Michael squeezed Kobie's hand, softly at first and then hard, until she turned to look at him. She looked terrified. Her mouth was a thin, flat line and her eyes were wide as if in anticipation of a horror that she was already imagining. Michael smiled at her and put every bit of energy he had into making it a real smile. He conjured up the memory of their first kiss, on the side of the road after their first date.

They had shared a plate of gnocchi and a rocket and parmesan salad in a small Italian restaurant in a beachside Sydney suburb. He'd held her hand on the walk back to the car and when they arrived, stopped her before she climbed in and instead nudged her up onto the sidewalk. He'd stepped down into the gutter so their mouths were aligned, and then kissed her. From that first kiss that, he knew there was something there. A spark, a potential for love.

Michael tried to hold all those warm, good feelings inside of him and telepathically communicate them into Kobie's brain. Perhaps, just for a moment, it worked, because before she looked away to stare out the window again, her brow softened, her eyes relaxed and she smiled.
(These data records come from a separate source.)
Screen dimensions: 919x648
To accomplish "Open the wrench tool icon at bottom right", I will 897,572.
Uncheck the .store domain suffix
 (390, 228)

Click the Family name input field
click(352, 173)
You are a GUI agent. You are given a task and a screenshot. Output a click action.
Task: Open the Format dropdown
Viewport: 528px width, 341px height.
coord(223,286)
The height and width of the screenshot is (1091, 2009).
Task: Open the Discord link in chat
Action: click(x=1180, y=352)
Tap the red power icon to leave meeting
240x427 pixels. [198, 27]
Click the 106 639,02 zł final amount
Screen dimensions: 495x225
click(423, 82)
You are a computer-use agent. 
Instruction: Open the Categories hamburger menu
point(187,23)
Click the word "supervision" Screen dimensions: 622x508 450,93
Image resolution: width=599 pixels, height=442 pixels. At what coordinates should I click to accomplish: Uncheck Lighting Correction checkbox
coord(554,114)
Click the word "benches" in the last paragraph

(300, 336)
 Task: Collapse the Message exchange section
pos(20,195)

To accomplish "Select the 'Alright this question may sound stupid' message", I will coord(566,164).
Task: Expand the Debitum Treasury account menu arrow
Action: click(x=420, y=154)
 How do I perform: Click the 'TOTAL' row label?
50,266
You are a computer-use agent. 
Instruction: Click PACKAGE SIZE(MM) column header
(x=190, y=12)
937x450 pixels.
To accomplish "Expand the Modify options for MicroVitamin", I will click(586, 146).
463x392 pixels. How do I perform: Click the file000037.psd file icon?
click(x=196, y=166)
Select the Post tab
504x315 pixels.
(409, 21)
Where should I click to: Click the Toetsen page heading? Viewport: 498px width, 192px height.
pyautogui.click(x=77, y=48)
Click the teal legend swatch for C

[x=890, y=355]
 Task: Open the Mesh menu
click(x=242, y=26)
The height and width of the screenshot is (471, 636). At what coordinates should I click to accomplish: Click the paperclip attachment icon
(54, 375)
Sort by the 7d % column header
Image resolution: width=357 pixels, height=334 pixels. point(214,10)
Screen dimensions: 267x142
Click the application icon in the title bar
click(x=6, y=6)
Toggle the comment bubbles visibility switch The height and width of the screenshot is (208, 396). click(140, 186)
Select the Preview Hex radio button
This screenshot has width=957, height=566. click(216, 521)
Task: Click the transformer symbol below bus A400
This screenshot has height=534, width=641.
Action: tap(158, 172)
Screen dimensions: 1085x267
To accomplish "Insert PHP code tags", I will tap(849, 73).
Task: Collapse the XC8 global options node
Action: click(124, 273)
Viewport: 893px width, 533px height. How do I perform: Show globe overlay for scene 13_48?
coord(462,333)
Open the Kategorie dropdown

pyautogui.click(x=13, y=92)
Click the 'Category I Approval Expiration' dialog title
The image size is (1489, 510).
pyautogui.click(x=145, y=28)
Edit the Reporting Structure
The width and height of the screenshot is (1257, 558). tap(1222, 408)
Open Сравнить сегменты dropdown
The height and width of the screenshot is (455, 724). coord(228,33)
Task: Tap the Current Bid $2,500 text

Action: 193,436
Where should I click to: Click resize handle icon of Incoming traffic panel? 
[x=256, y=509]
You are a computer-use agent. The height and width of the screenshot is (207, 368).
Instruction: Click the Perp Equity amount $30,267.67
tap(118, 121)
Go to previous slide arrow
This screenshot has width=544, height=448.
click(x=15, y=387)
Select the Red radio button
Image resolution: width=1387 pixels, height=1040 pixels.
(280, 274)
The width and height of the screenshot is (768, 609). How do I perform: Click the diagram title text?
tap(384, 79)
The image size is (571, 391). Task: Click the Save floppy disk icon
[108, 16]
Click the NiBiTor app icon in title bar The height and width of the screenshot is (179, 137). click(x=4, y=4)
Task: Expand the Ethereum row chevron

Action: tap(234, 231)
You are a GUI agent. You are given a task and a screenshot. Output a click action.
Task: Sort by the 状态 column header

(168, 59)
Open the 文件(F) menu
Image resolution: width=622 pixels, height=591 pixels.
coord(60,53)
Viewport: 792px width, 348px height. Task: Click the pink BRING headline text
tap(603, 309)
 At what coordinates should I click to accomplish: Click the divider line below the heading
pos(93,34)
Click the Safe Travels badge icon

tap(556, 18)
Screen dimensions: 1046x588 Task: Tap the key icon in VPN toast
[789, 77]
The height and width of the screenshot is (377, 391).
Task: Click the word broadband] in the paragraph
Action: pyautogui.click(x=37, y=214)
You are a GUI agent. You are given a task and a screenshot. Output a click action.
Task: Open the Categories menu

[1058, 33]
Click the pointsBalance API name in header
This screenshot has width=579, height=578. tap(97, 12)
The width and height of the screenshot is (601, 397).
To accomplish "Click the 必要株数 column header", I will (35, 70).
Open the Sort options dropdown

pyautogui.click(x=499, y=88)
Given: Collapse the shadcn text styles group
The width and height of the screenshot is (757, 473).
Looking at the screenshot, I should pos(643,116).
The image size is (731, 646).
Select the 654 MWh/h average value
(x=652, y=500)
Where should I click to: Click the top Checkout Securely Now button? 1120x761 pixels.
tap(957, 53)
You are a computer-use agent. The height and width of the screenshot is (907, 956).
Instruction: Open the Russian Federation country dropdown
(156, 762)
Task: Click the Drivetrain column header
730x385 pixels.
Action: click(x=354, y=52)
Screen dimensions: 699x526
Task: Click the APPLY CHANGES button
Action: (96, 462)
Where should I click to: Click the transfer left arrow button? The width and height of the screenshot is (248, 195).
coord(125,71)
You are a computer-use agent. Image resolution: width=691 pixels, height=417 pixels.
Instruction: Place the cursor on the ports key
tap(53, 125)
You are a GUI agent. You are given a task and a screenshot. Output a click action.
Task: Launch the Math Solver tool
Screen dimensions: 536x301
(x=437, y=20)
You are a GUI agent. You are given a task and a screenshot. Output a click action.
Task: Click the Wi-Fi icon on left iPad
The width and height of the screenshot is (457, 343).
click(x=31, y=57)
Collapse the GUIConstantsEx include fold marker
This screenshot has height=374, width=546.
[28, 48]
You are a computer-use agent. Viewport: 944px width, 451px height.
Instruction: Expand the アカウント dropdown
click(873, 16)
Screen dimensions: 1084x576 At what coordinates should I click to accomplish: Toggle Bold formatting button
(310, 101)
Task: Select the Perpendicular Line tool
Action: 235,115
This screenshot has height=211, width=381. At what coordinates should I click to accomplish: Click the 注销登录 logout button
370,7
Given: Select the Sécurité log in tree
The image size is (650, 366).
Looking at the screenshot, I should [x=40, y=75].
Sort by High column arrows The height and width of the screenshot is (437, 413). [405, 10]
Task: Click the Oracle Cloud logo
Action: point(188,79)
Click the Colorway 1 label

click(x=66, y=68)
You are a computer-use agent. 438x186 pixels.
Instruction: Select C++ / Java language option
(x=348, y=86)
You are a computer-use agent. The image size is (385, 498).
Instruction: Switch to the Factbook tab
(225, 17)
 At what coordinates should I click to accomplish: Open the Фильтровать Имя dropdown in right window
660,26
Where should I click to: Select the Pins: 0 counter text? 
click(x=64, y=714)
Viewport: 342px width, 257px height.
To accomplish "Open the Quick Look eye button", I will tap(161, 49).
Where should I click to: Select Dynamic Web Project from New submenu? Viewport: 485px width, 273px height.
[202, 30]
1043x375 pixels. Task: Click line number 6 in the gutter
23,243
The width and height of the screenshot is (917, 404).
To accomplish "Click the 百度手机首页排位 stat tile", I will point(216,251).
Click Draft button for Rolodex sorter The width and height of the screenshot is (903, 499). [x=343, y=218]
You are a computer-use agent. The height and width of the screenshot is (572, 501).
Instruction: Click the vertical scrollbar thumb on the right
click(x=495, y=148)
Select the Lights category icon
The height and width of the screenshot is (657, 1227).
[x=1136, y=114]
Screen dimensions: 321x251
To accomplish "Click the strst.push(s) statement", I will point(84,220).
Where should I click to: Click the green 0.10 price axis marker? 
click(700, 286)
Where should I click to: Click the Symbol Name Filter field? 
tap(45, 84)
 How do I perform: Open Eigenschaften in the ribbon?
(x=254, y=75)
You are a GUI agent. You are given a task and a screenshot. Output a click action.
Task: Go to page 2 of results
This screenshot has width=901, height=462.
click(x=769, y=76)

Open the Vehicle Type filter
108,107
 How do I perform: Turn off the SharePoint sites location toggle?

"God Newcastle is a shit-hole," Gretchen grumbled, also looking out the window at the half-abandoned industrial estate they were driving through. A concrete warehouse with graffiti and a faded sign from last century advertising quality washing machines was surrounded by an oddly haunting flock of broken down and rusted washers, dryers and other assorted white goods that had been at some point laid out in the parking lot and were now abandoned.

Gretchen looked back at Enid and peered ahead through the windscreen.

"So where are we going anyway, to do this ritual?"

It was a good question. Michael, Kobie and Spencer all looked expectantly towards Enid.

"Sandgate Cemetary," Enid said simply.